The subject of “costs” in court cases is often an enigma to clients. What are costs? When will you have to pay the opposing party’s costs?, and other similar questions.
Costs are awarded to the substantially successful party in civil and family court cases. Judges have determined that substantial success amounts to success on 70% of the legal issues decided by the court. For example, if you go to court seeking child support, spousal support, occupation of the family home, and a restraining order and are successful on three out of the four issues, you will likely receive costs.
These costs are called “party-party” costs and are not equal to the legal fees you have expended, but rather are a contribution by the losing party to the winner, usually representing about 30% of actual fees.
Costs are also not required to be paid during the litigation process, but are calculated according to a schedule in the Rules of Court and payable at the conclusion of a lawsuit.
Where a litigant’s behaviour in the litigation is deserving of punishment or rebuke, the court can order the litigant to pay “special costs” to the opposing party. Special costs are usually about 90% of the successful party’s legal fees. The kind of behaviour that attracts special costs is conduct described as “outrageous, high-handed,and reprehensible”.
In a few rare cases judges have ordered a litigant’s lawyer to pay costs to the opposing party.
The recent case of Nuttal v. Krekovic 2018 BCCA 341 is an example of such a case. Mr. Krekovic was acting for a client who was injured in a hit and run motor vehicle accident outside a local pub. His client suffered significant injuries. Unfortunately, after an exhaustive RCMP investigation the driver of the vehicle, who fled the scene, could not be identified.
Mr. Krekovic hired several private investigators but nothing further turned up. After two years of inquiries, Mr. Krekovic received vital information from a lawyer who represented the bar where the accident took place. This lawyer provided Mr. Krekovic with the name and birthdate of the alleged driver. Mr. Krekovic recognized the name of the alleged driver as it had come up during earlier investigation.

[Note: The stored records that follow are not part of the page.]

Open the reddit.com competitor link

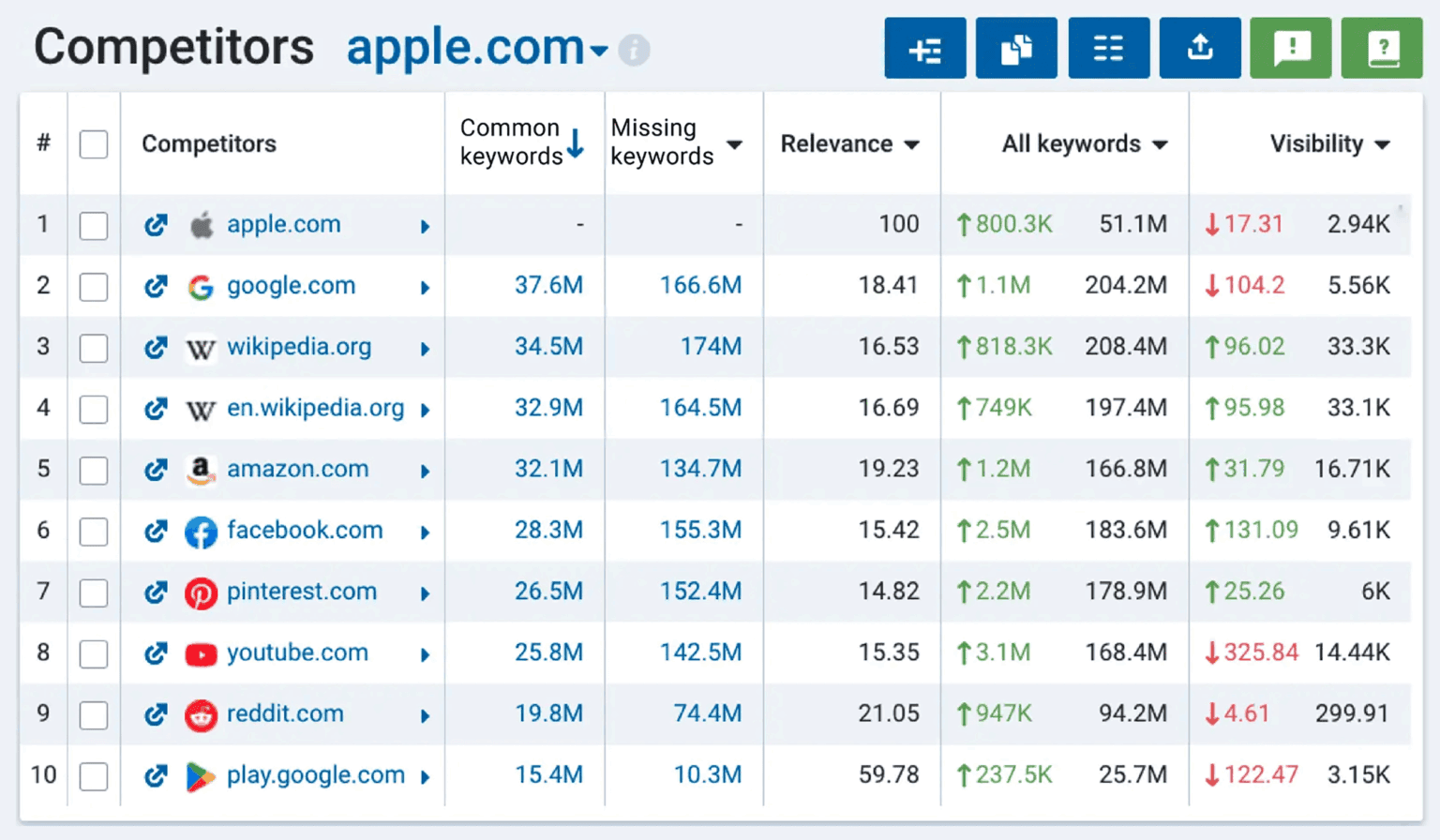284,714

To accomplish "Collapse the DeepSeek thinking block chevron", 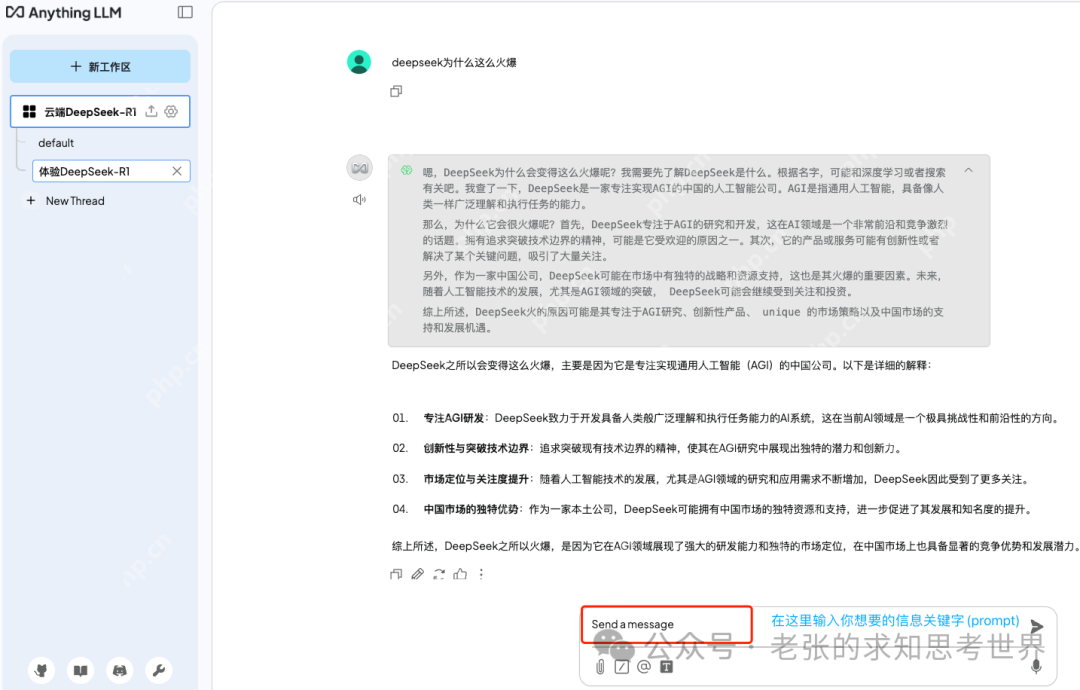I will pos(968,170).
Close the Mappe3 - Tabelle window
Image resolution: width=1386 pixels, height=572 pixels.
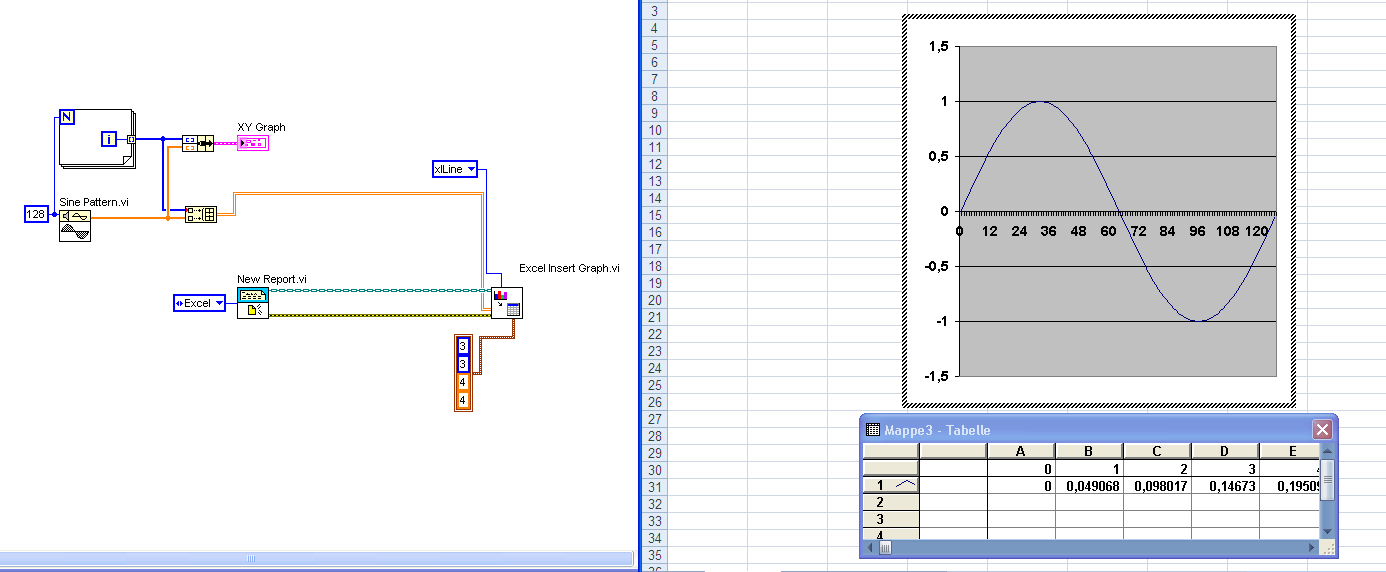[x=1323, y=430]
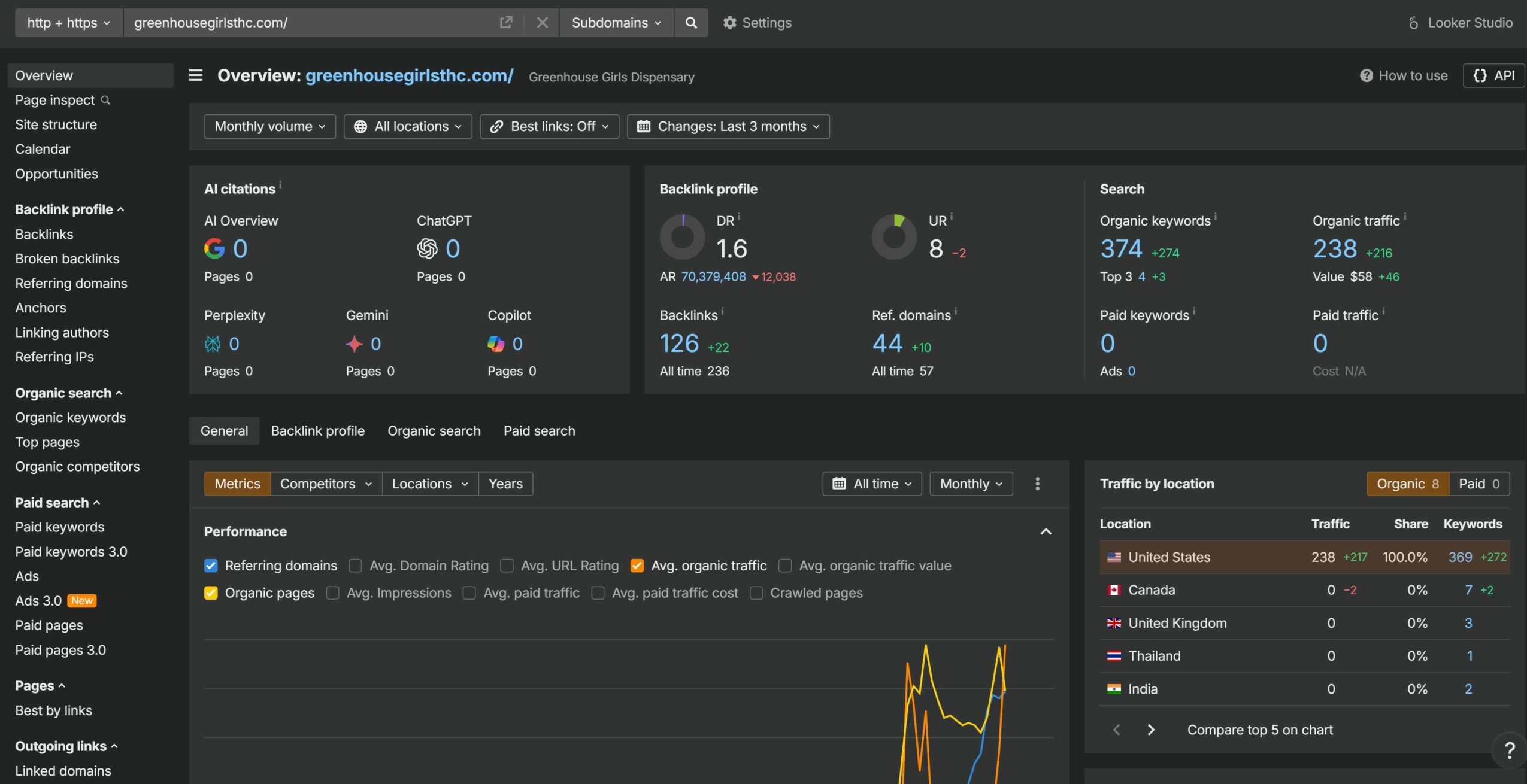Uncheck the Referring domains checkbox
Screen dimensions: 1527x784
click(211, 566)
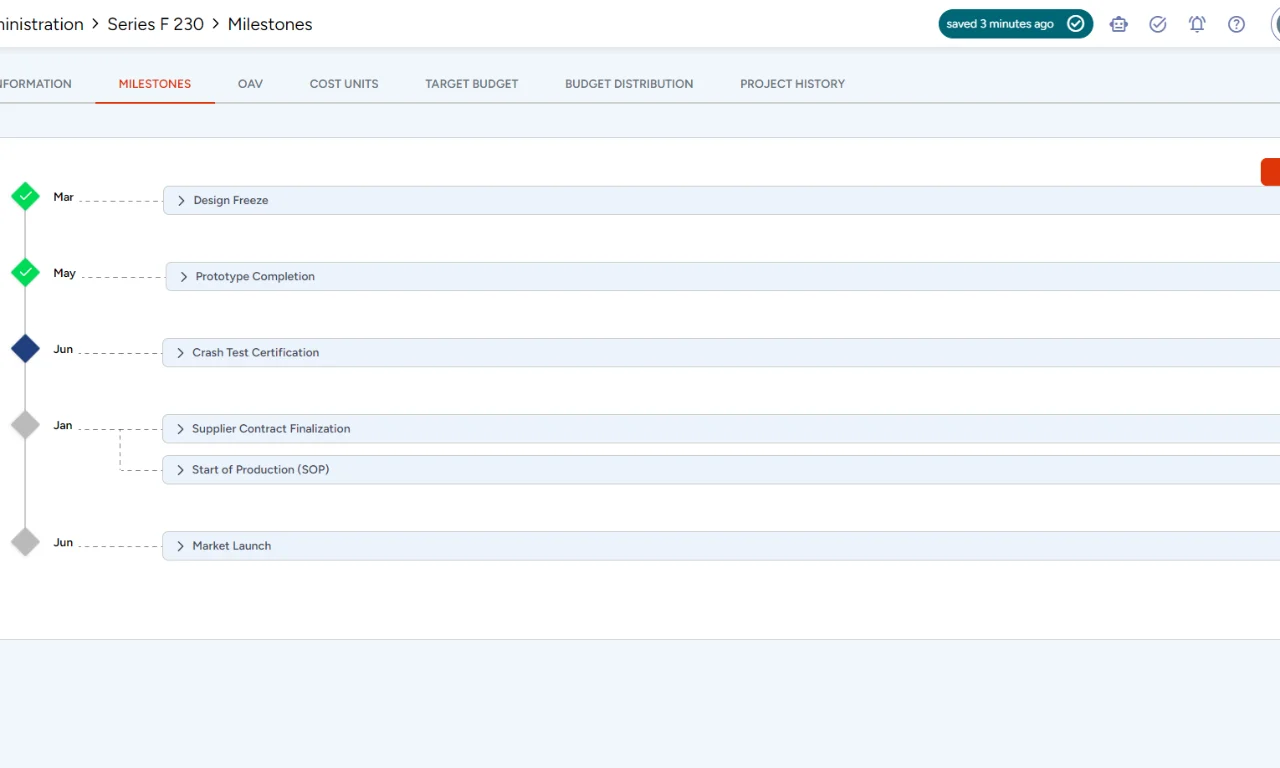The width and height of the screenshot is (1280, 768).
Task: Switch to the TARGET BUDGET tab
Action: coord(471,84)
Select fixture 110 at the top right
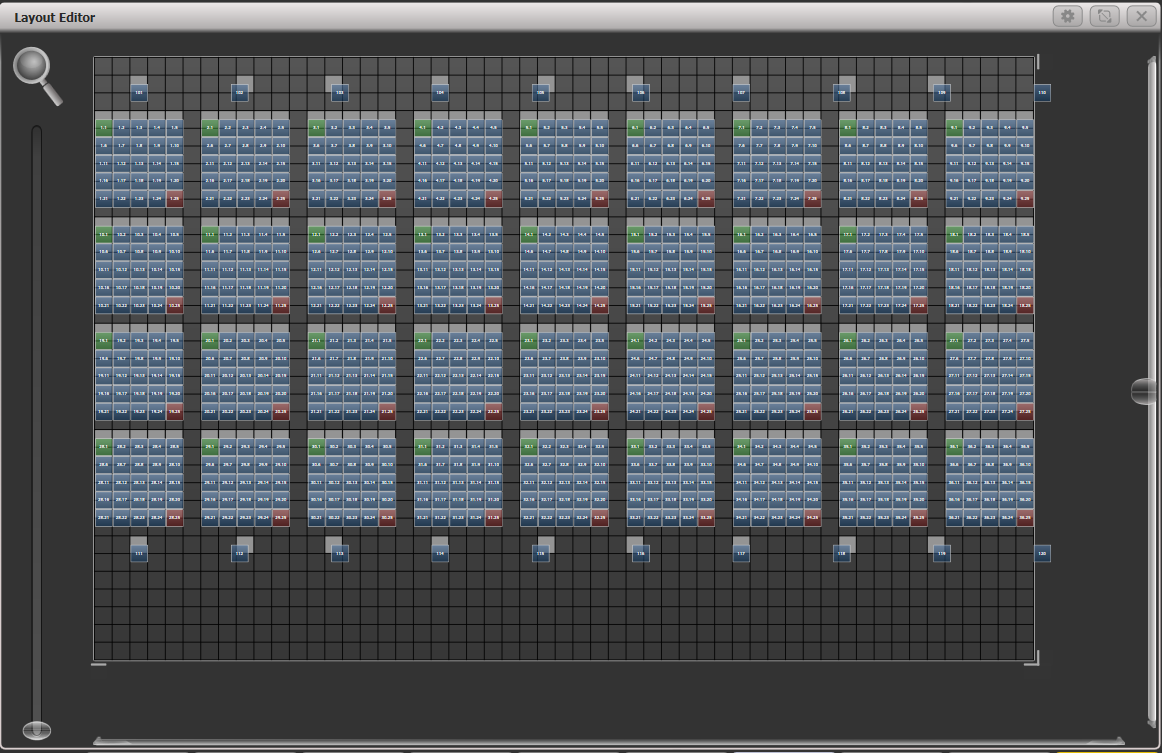The height and width of the screenshot is (753, 1162). tap(1041, 92)
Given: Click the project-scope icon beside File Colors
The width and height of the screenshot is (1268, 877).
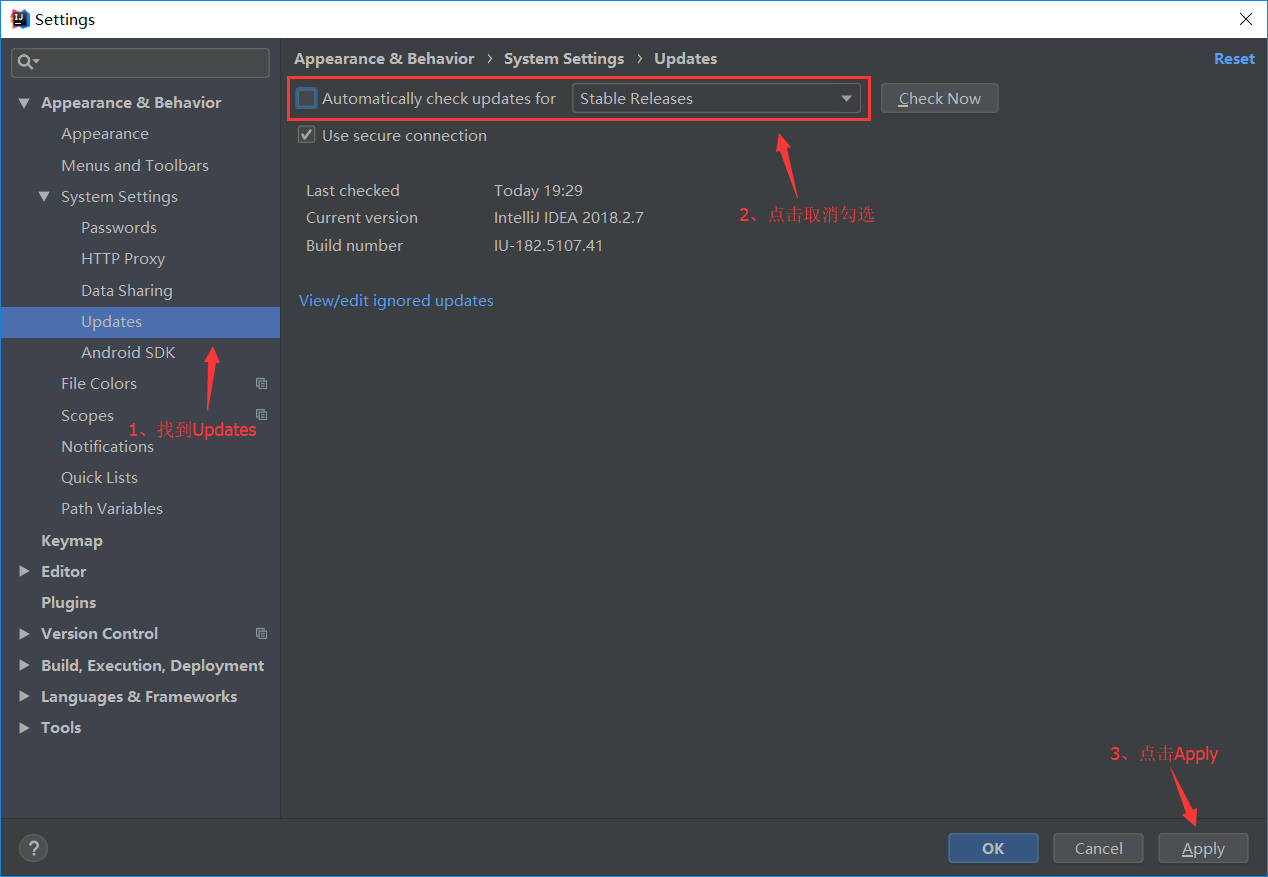Looking at the screenshot, I should (261, 383).
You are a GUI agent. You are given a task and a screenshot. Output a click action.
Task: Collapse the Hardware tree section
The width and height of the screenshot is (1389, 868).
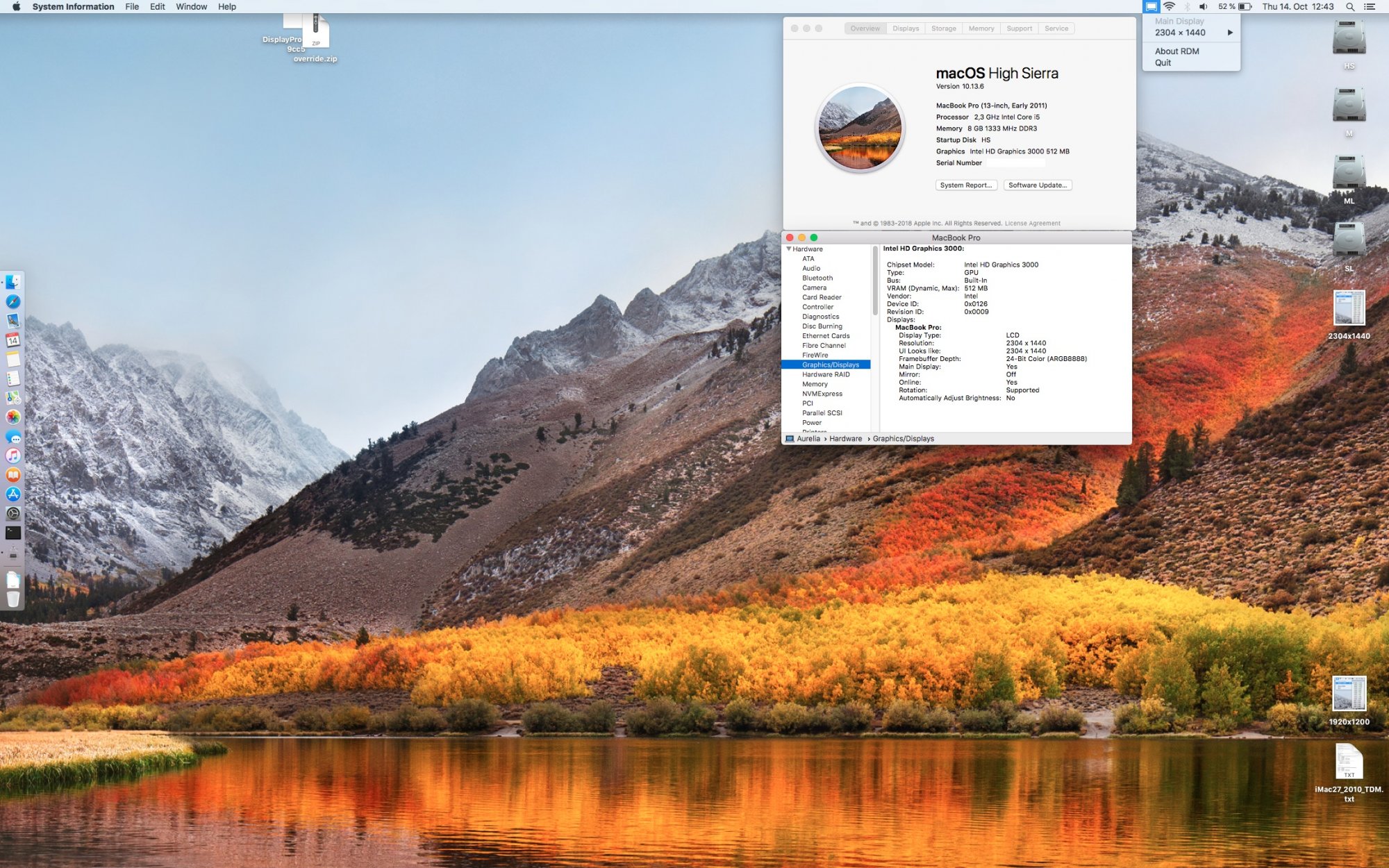click(x=789, y=249)
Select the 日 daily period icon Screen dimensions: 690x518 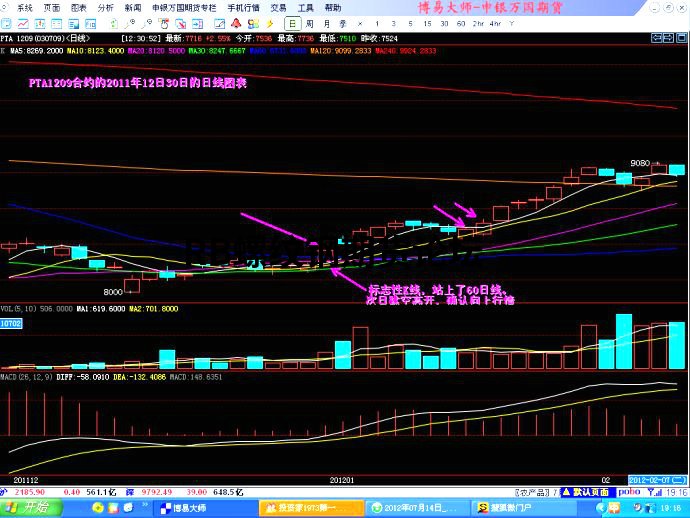[x=292, y=23]
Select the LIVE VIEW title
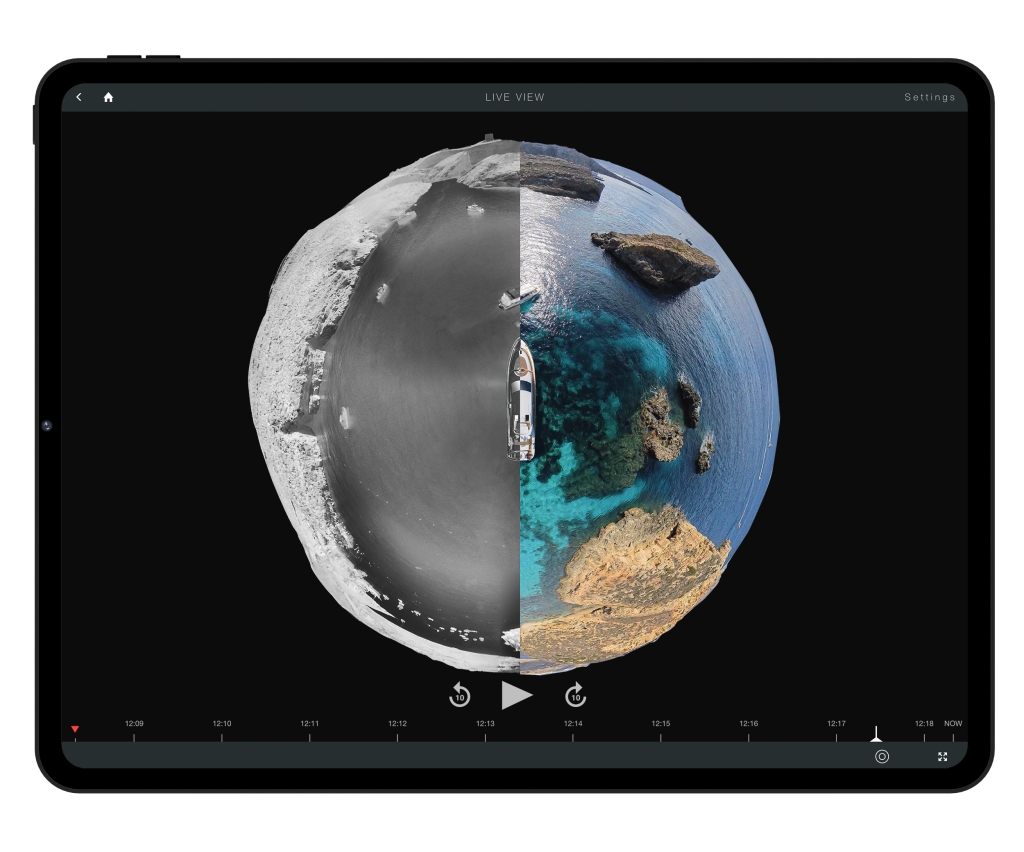 coord(514,97)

After further inquiries it became obvious that the alleged driver had a common surname in the East Indian community, Dhillon, and there was some concern to identify the correct man.
Once Mr. Krekovic was satisfied that he done all the due diligence he could, he applied to the court for an order to add Dhillon’s name as a respondent in the lawsuit. He served the alleged driver with the court order and also informed the RCMP so they could re-open their investigation. Shortly after serving Dhillon, his lawyer contacted Mr. Krekovic and advised he had the wrong man. This was followed by a phone call from counsel for the bar who said he had made a mistake. Mr. Krekovic immediately advised Dhillon’s lawyer that he would discontinue the action against his client.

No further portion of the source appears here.